Cinnamon & Cassia, cousins in spice
Cinnamon quills, cassia bark and ground cinnamon. (Photo: Louis Pieterse, Kudu Studio)

If you thought cinnamon and the product often marketed in South Africa as cassia were the same thing, you’d be barking up the wrong cinnamomum tree.

Being able to tell the wood from the trees in the world of cinnamon and the variety of cinnamon known as cassia is a bit of a minefield. The cinnamon that is regarded as “true” comes from the cinnamomum verum tree, whereas the cinnamon very often called cinnamon but which is actually the cassia variety is from the cinnamomum cassia tree.

This column accompanies this recipe

But if you’re familiar with both the cinnamon called cinnamon, in Cape spice shops, and the darker, harder and thinner bark often labelled cassia, you’ll know that they are not precisely the same thing. Similar though they are in smell and flavour, cassia is a tad less subtle. To confuse matters further, cassia is often called “stick cinnamon” at the Cape: those broken bits of “cinnamon” the colour of dark oak.

(Photo: Louis Pieterse, Kudu Studio)

Wikipedia tells us that cinnamon “has been known from remote antiquity” (it was used to embalm Egyptian mummies). So it’s a bit of confusion that goes back a very long way: “It was imported to Egypt as early as 2000 BC, but those who reported that it had come from China had confused it with cinnamon cassia, a related species. The online encyclopaedia explains that cinnamon was “so highly prized among ancient nations that it was regarded as a gift fit for monarchs and even for a deity; a fine inscription records the gift of cinnamon and cassia to the temple of Apollo at Miletus.” 

Cinnamon and cassia, note. Cinnamon verum comes from India, Sri Lanka, Bangladesh and Myanmar, cinnamon cassia from China. In certain countries, including the United States, cinnamon and cassia can both legally be called cinnamon. Not so in the UK, where cassia must be labelled as such. In South Africa, in my own living memory, curled cinnamon sticks were always labelled cinnamon and the broken, thinner, darker bark was labelled cassia. This week in my local supermarket I found both kinds labelled cinnamon, even by the same brand; yet even the naked eye can see the difference both in hue and texture.

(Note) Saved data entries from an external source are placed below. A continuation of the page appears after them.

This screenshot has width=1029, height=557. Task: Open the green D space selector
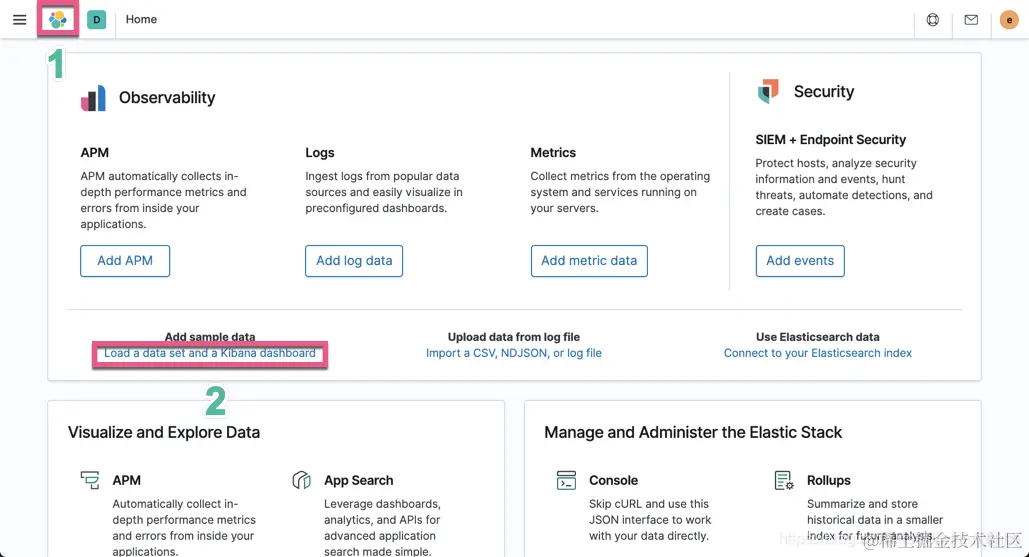(96, 19)
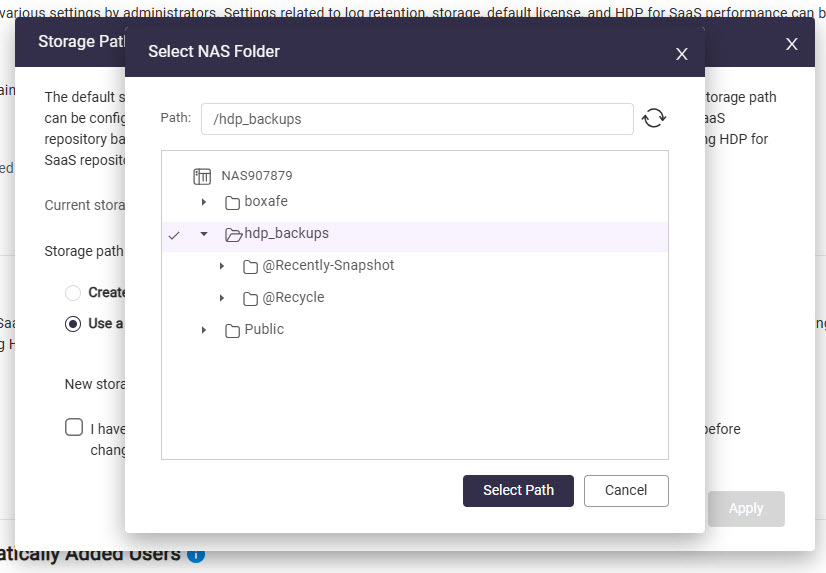The width and height of the screenshot is (826, 573).
Task: Click the @Recycle folder icon
Action: tap(250, 299)
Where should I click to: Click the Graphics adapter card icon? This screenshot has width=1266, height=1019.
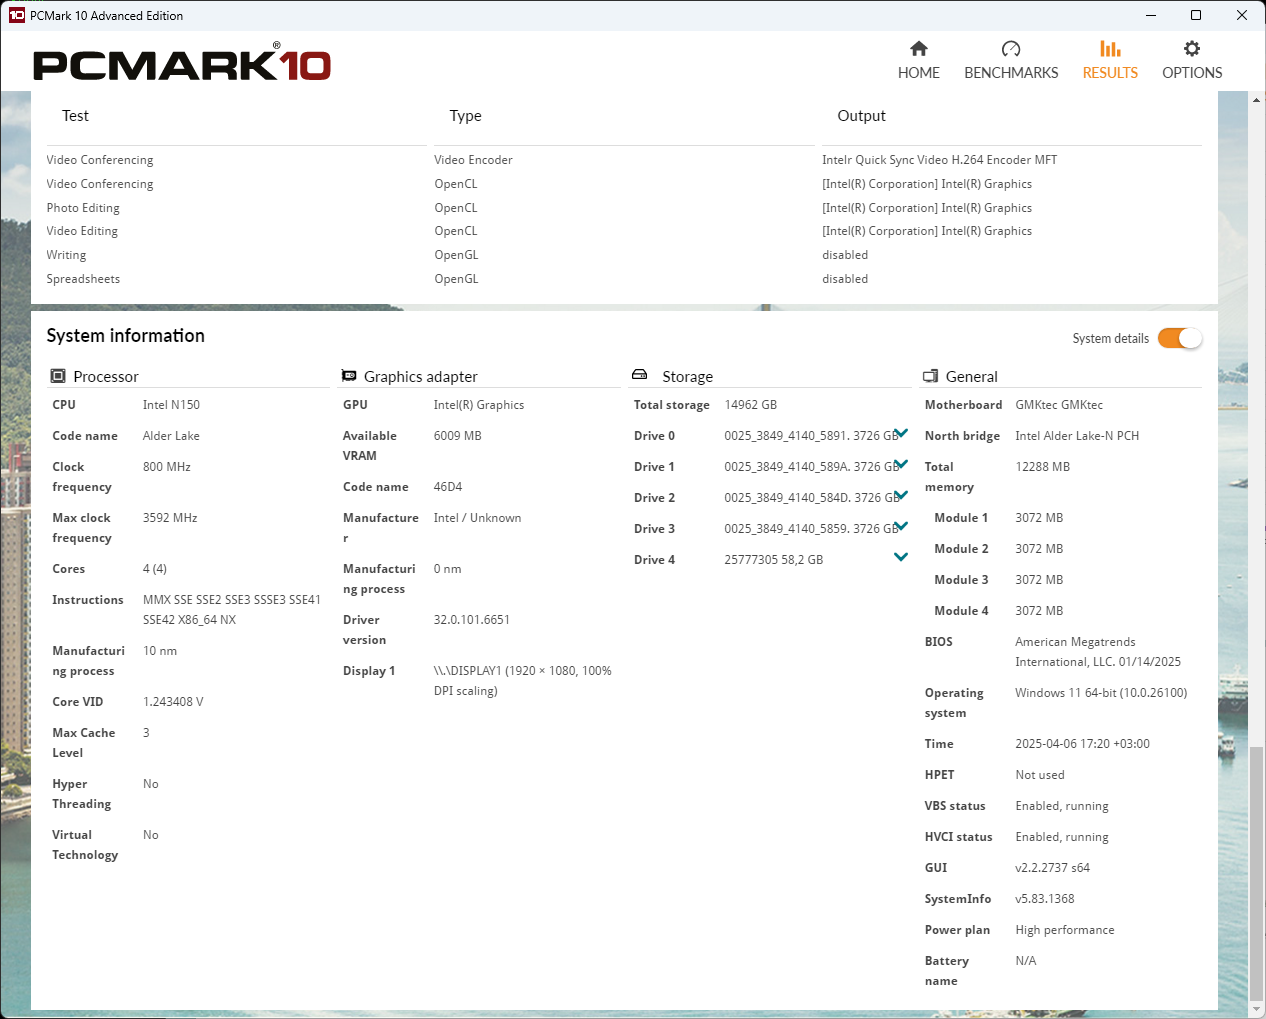[x=349, y=376]
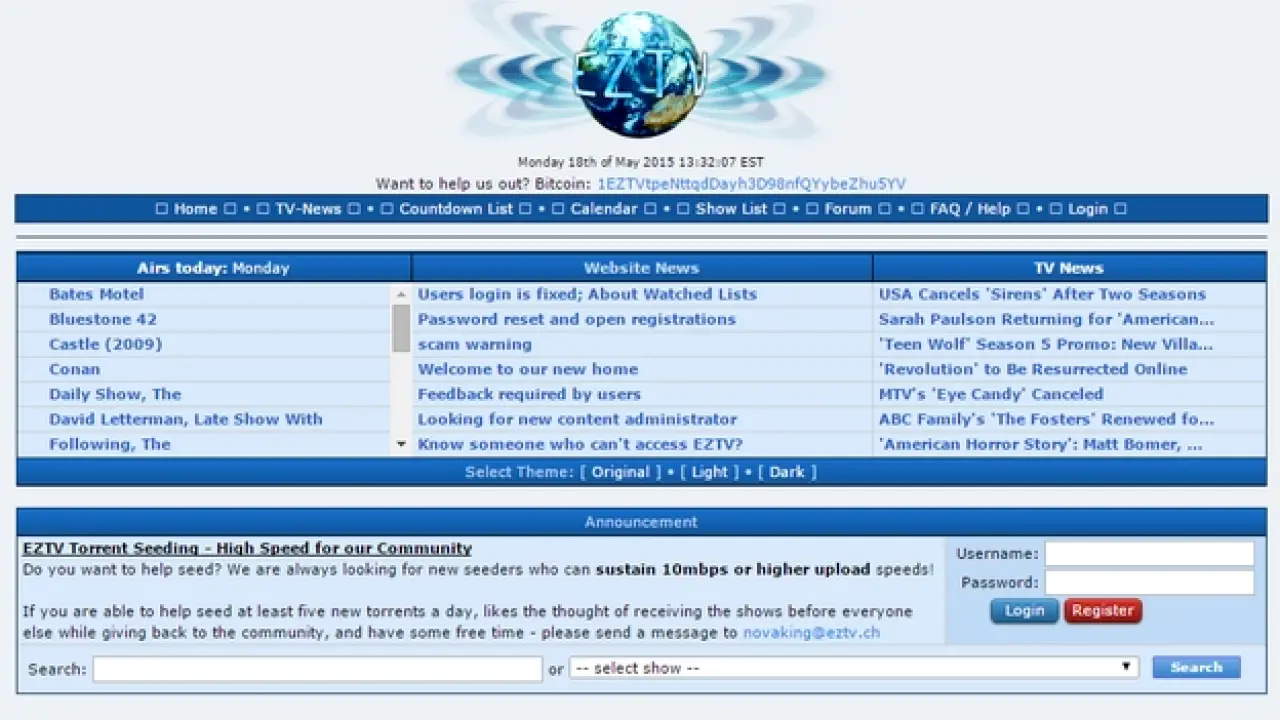Open Bates Motel show link

pyautogui.click(x=96, y=294)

My Cook’s Guide to Asian Ingredients is clear on the difference. Cassia, AKA Chinese cinnamon, comes from the bark of a tree in the laurel family (as is the Sri Lankan tree) and “is harvested in much the same way as cinnamon, but the bark is not as fine, so although it curls, it will not form the fine quills we associate with cinnamon”. In fact it’s the inner bark that becomes the delightful cinnamon quill. In Sri Lanka and elsewhere where the “true” cinnamon tree grows, however, “after three years the branches are cut off and a long incision is made in the bark, so that this can be lifted off”. While drying in the sun, the bark curls into the beautiful quills we know and love. There is often a human helping hand in this process but many sources say it curls naturally.

Another tome I have to hand, The Indian Pantry, remarks that cassia is “much harder and coarser” than cinnamon and that while the smell is similar it is less pronounced and the taste is woody and bittersweet.

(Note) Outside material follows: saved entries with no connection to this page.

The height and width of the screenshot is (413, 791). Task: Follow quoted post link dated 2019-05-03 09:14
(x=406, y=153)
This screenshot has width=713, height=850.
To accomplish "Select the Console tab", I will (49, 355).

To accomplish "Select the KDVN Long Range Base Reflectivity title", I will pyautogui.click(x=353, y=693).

In the original version of this I wrote that the spices are more or less interchangeable, especially when used in Indian curries and other robust dishes. I’m happy to stand corrected: A reader who farms cinnamon in Sri Lanka and has a UK business called Cinnamon Hill, Rupert Beeley, has written to say that cinnamon and cassia are “easily distinguishable, by taste and scent as well as looks, and offer quite different flavours”. He adds that he would “probably use cassia cinnamon for a cinnamon rolls, for that bold, sweet cassia taste, but I’d definitely grate fresh Ceylon cinnamon onto my apple crumble, for its more subtle, citrusy flavour”.

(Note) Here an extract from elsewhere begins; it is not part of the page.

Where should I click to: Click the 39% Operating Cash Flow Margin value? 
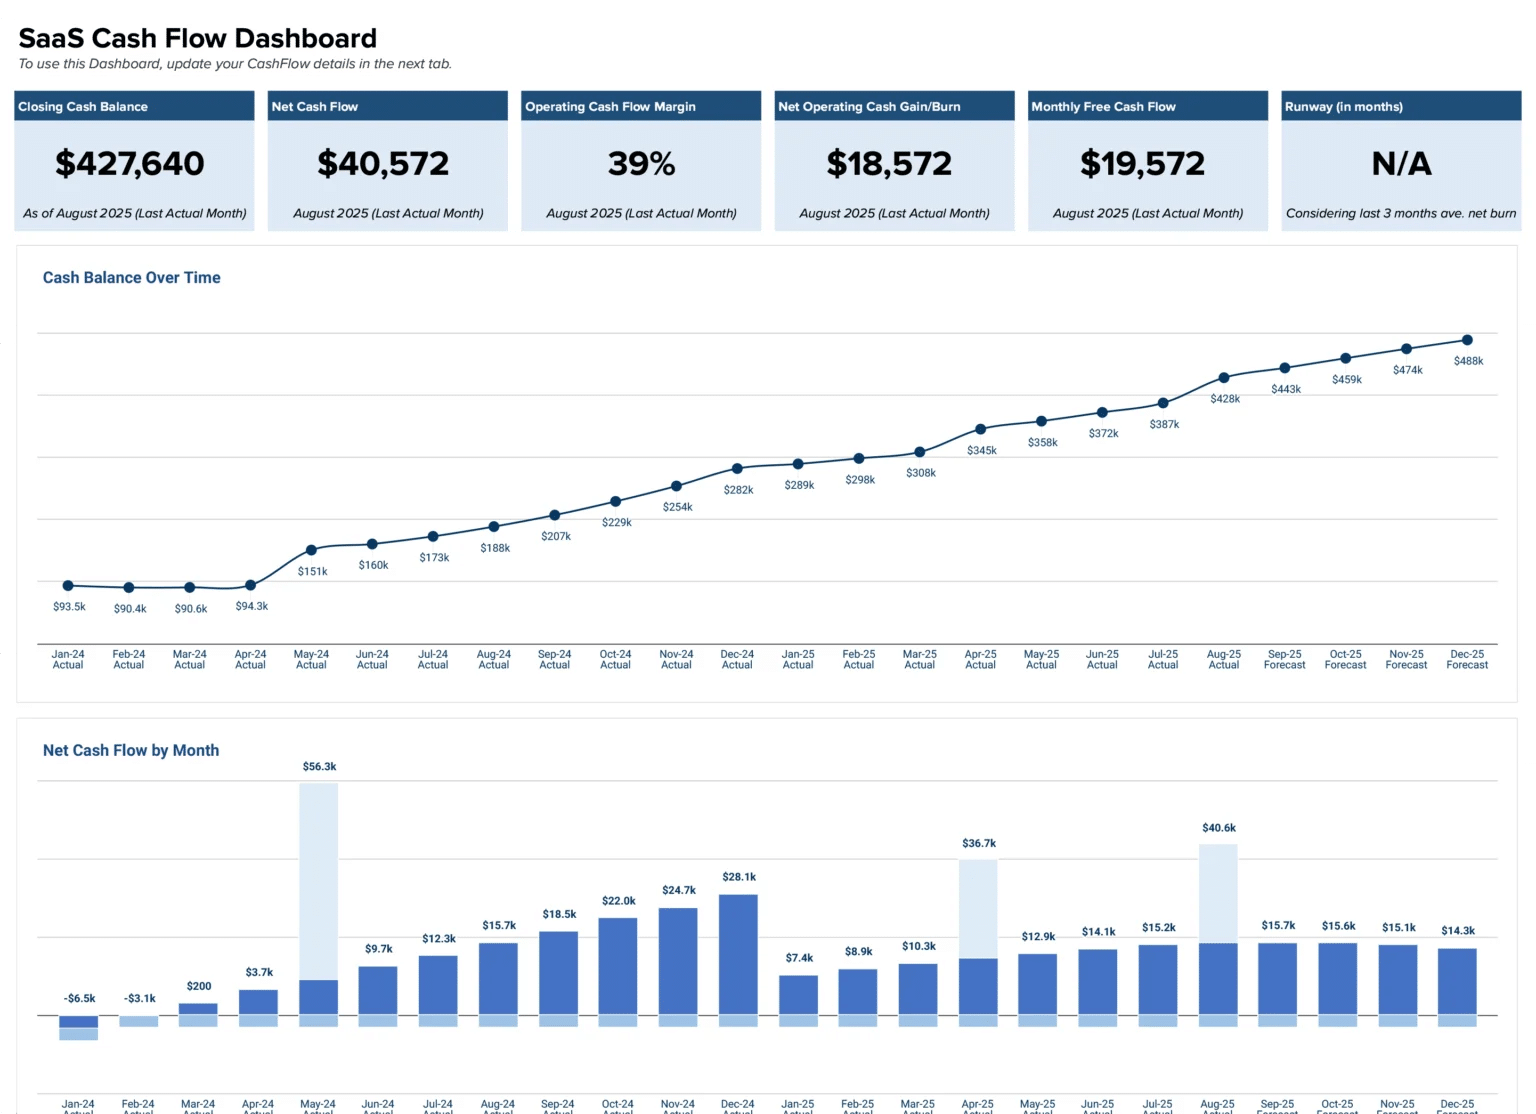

​​Rupert send me a video of cinnamon being peeled at Top House, his hilltop cinnamon plantation near the sea on Sri Lanka’s southern coast. Fascinating… He says that  “video star Samantha (a man’s name here) is our head peeler.  He’s a master peeler, which is a big deal around here.” Just look at the beautiful colour of the fresh cinnamon bark:

Vietnamese cassia-cinnamon is a related and similar variety and an ingredient of many of the Vietnamese soups called pho. Chinese cinnamon (the darker cassia bark) is one of the ingredients of the spice mix known as Chinese fivespice along with fennel, star anise, cloves and white pepper (the last sometimes being substituted by Szechuan peppercorns or ground ginger). Cinnamon is also used in a traditional Lebanese spice mix. Sinfully moreish Greek cinnamon cookies called koulourakia lathiou are made with olive oil, cinnamon and love. The spice abounds in Moroccan cuisine, from Moroccan cinnamon chicken to an orange salad made with orange blossom water and cinnamon.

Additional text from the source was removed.